**What you will do**
Beginning with the first entry, print all the records exactly.

**Input data**
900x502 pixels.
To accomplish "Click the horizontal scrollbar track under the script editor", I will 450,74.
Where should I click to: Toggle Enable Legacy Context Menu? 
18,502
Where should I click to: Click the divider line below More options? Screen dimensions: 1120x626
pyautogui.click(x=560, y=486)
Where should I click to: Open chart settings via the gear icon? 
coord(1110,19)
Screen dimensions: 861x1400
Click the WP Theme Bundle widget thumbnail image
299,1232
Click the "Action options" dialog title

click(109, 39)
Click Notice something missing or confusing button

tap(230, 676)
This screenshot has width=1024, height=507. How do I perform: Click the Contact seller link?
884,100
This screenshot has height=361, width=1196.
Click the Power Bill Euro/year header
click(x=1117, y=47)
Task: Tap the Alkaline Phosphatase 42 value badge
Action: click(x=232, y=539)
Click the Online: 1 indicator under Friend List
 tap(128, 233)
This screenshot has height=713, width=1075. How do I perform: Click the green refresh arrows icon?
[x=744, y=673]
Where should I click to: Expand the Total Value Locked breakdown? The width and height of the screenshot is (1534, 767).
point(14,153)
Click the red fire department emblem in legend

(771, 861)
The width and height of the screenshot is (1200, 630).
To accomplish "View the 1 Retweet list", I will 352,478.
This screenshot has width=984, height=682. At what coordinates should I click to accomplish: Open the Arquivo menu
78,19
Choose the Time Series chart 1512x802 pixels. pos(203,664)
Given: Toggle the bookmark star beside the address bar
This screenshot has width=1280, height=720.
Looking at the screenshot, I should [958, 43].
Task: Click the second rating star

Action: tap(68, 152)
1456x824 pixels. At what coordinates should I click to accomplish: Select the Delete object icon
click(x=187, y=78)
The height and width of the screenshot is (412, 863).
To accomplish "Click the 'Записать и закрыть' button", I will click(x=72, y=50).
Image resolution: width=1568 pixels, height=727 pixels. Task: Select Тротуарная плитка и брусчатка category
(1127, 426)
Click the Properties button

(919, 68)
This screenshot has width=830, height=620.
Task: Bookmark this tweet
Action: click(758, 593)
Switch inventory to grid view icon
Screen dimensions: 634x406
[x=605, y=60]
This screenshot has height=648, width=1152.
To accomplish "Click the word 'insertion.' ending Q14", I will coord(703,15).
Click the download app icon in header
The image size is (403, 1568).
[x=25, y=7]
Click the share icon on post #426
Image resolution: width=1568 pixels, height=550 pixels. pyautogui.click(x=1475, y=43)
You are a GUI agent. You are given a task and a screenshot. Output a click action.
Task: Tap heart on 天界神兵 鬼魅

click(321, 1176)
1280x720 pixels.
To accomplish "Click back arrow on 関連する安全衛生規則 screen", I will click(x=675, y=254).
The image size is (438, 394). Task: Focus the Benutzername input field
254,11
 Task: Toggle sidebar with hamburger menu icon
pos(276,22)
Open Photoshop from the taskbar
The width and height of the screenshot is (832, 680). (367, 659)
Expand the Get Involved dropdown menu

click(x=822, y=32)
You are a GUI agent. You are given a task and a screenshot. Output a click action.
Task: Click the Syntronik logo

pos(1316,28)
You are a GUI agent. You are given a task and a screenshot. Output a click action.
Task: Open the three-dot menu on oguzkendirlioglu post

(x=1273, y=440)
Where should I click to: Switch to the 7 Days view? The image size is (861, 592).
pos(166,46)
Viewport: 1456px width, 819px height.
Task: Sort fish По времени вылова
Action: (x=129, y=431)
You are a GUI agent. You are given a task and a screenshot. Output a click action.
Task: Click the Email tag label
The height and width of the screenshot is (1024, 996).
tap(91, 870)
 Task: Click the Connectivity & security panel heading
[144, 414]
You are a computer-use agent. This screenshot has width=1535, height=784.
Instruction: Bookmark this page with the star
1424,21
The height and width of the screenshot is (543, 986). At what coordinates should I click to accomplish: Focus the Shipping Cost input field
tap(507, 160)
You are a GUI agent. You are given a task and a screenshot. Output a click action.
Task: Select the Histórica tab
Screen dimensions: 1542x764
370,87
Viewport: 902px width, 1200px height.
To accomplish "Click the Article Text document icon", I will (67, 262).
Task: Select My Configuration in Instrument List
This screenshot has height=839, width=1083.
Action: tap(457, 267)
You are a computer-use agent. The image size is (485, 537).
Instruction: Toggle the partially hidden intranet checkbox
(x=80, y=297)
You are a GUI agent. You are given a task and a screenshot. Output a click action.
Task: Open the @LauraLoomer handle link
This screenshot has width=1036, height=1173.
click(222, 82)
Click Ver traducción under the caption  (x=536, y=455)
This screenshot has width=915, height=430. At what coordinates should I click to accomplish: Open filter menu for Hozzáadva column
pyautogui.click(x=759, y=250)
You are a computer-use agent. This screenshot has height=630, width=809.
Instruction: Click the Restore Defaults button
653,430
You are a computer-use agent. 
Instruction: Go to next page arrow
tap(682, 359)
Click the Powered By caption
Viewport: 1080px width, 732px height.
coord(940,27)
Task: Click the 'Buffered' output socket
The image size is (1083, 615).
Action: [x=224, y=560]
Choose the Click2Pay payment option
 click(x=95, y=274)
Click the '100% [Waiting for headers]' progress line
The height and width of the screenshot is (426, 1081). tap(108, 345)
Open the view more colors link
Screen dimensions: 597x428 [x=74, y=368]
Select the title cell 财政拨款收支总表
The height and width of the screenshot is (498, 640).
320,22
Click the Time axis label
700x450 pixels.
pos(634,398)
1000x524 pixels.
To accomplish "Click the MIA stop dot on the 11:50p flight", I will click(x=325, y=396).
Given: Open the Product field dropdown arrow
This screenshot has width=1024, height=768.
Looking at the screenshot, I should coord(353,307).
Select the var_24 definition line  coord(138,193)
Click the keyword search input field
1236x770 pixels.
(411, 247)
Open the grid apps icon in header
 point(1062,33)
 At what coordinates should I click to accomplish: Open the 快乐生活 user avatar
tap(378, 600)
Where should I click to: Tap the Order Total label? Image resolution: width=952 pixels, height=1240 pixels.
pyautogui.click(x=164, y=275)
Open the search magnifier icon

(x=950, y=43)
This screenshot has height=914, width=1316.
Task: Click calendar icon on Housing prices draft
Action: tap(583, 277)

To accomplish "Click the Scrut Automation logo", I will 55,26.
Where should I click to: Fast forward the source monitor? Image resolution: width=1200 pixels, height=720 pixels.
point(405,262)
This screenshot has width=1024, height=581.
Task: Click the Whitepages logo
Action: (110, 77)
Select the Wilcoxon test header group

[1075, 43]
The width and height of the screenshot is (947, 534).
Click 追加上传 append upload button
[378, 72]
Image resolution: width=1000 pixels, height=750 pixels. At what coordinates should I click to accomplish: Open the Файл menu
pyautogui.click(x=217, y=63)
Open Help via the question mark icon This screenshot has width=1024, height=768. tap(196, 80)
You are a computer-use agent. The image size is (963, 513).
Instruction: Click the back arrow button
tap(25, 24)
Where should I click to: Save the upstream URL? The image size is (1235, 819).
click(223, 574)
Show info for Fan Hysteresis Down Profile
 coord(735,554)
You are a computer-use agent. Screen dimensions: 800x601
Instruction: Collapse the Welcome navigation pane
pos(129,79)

**Finished exercise**
900x502 pixels.
To accomplish "Click the horizontal scrollbar track under the script editor", I will 450,74.
Where should I click to: Toggle Enable Legacy Context Menu? 
18,502
Where should I click to: Click the divider line below More options? Screen dimensions: 1120x626
pyautogui.click(x=560, y=486)
Where should I click to: Open chart settings via the gear icon? 
coord(1110,19)
Screen dimensions: 861x1400
Click the WP Theme Bundle widget thumbnail image
299,1232
Click the "Action options" dialog title

click(109, 39)
Click Notice something missing or confusing button

tap(230, 676)
This screenshot has width=1024, height=507. How do I perform: Click the Contact seller link?
884,100
This screenshot has height=361, width=1196.
Click the Power Bill Euro/year header
click(x=1117, y=47)
Task: Tap the Alkaline Phosphatase 42 value badge
Action: click(x=232, y=539)
Click the Online: 1 indicator under Friend List
 tap(128, 233)
This screenshot has height=713, width=1075. How do I perform: Click the green refresh arrows icon?
[x=744, y=673]
Where should I click to: Expand the Total Value Locked breakdown? The width and height of the screenshot is (1534, 767).
point(14,153)
Click the red fire department emblem in legend

(771, 861)
The width and height of the screenshot is (1200, 630).
To accomplish "View the 1 Retweet list", I will 352,478.
This screenshot has width=984, height=682. At what coordinates should I click to accomplish: Open the Arquivo menu
78,19
Choose the Time Series chart 1512x802 pixels. pos(203,664)
Given: Toggle the bookmark star beside the address bar
This screenshot has width=1280, height=720.
Looking at the screenshot, I should [958, 43].
Task: Click the second rating star

Action: tap(68, 152)
1456x824 pixels. At what coordinates should I click to accomplish: Select the Delete object icon
click(x=187, y=78)
The height and width of the screenshot is (412, 863).
To accomplish "Click the 'Записать и закрыть' button", I will click(x=72, y=50).
Image resolution: width=1568 pixels, height=727 pixels. Task: Select Тротуарная плитка и брусчатка category
(1127, 426)
Click the Properties button

(919, 68)
This screenshot has width=830, height=620.
Task: Bookmark this tweet
Action: click(758, 593)
Switch inventory to grid view icon
Screen dimensions: 634x406
[x=605, y=60]
This screenshot has height=648, width=1152.
To accomplish "Click the word 'insertion.' ending Q14", I will coord(703,15).
Click the download app icon in header
The image size is (403, 1568).
[x=25, y=7]
Click the share icon on post #426
Image resolution: width=1568 pixels, height=550 pixels. pyautogui.click(x=1475, y=43)
You are a GUI agent. You are given a task and a screenshot. Output a click action.
Task: Tap heart on 天界神兵 鬼魅

click(321, 1176)
1280x720 pixels.
To accomplish "Click back arrow on 関連する安全衛生規則 screen", I will click(x=675, y=254).
The image size is (438, 394). Task: Focus the Benutzername input field
254,11
 Task: Toggle sidebar with hamburger menu icon
pos(276,22)
Open Photoshop from the taskbar
The width and height of the screenshot is (832, 680). (367, 659)
Expand the Get Involved dropdown menu

click(x=822, y=32)
You are a GUI agent. You are given a task and a screenshot. Output a click action.
Task: Click the Syntronik logo

pos(1316,28)
You are a GUI agent. You are given a task and a screenshot. Output a click action.
Task: Open the three-dot menu on oguzkendirlioglu post

(x=1273, y=440)
Where should I click to: Switch to the 7 Days view? The image size is (861, 592).
pos(166,46)
Viewport: 1456px width, 819px height.
Task: Sort fish По времени вылова
Action: (x=129, y=431)
You are a GUI agent. You are given a task and a screenshot. Output a click action.
Task: Click the Email tag label
The height and width of the screenshot is (1024, 996).
tap(91, 870)
 Task: Click the Connectivity & security panel heading
[144, 414]
You are a computer-use agent. This screenshot has width=1535, height=784.
Instruction: Bookmark this page with the star
1424,21
The height and width of the screenshot is (543, 986). At what coordinates should I click to accomplish: Focus the Shipping Cost input field
tap(507, 160)
You are a GUI agent. You are given a task and a screenshot. Output a click action.
Task: Select the Histórica tab
Screen dimensions: 1542x764
370,87
Viewport: 902px width, 1200px height.
To accomplish "Click the Article Text document icon", I will (67, 262).
Task: Select My Configuration in Instrument List
This screenshot has height=839, width=1083.
Action: tap(457, 267)
You are a computer-use agent. The image size is (485, 537).
Instruction: Toggle the partially hidden intranet checkbox
(x=80, y=297)
You are a GUI agent. You are given a task and a screenshot. Output a click action.
Task: Open the @LauraLoomer handle link
This screenshot has width=1036, height=1173.
click(222, 82)
Click Ver traducción under the caption  (x=536, y=455)
This screenshot has width=915, height=430. At what coordinates should I click to accomplish: Open filter menu for Hozzáadva column
pyautogui.click(x=759, y=250)
You are a computer-use agent. This screenshot has height=630, width=809.
Instruction: Click the Restore Defaults button
653,430
You are a computer-use agent. 
Instruction: Go to next page arrow
tap(682, 359)
Click the Powered By caption
Viewport: 1080px width, 732px height.
coord(940,27)
Task: Click the 'Buffered' output socket
The image size is (1083, 615).
Action: [x=224, y=560]
Choose the Click2Pay payment option
 click(x=95, y=274)
Click the '100% [Waiting for headers]' progress line
The height and width of the screenshot is (426, 1081). tap(108, 345)
Open the view more colors link
Screen dimensions: 597x428 [x=74, y=368]
Select the title cell 财政拨款收支总表
The height and width of the screenshot is (498, 640).
320,22
Click the Time axis label
700x450 pixels.
pos(634,398)
1000x524 pixels.
To accomplish "Click the MIA stop dot on the 11:50p flight", I will click(x=325, y=396).
Given: Open the Product field dropdown arrow
This screenshot has width=1024, height=768.
Looking at the screenshot, I should coord(353,307).
Select the var_24 definition line  coord(138,193)
Click the keyword search input field
1236x770 pixels.
(411, 247)
Open the grid apps icon in header
 point(1062,33)
 At what coordinates should I click to accomplish: Open the 快乐生活 user avatar
tap(378, 600)
Where should I click to: Tap the Order Total label? Image resolution: width=952 pixels, height=1240 pixels.
pyautogui.click(x=164, y=275)
Open the search magnifier icon

(x=950, y=43)
This screenshot has height=914, width=1316.
Task: Click calendar icon on Housing prices draft
Action: tap(583, 277)

To accomplish "Click the Scrut Automation logo", I will 55,26.
Where should I click to: Fast forward the source monitor? Image resolution: width=1200 pixels, height=720 pixels.
point(405,262)
This screenshot has width=1024, height=581.
Task: Click the Whitepages logo
Action: (110, 77)
Select the Wilcoxon test header group

[1075, 43]
The width and height of the screenshot is (947, 534).
Click 追加上传 append upload button
[378, 72]
Image resolution: width=1000 pixels, height=750 pixels. At what coordinates should I click to accomplish: Open the Файл menu
pyautogui.click(x=217, y=63)
Open Help via the question mark icon This screenshot has width=1024, height=768. tap(196, 80)
You are a computer-use agent. The image size is (963, 513).
Instruction: Click the back arrow button
tap(25, 24)
Where should I click to: Save the upstream URL? The image size is (1235, 819).
click(223, 574)
Show info for Fan Hysteresis Down Profile
 coord(735,554)
You are a computer-use agent. Screen dimensions: 800x601
Instruction: Collapse the Welcome navigation pane
pos(129,79)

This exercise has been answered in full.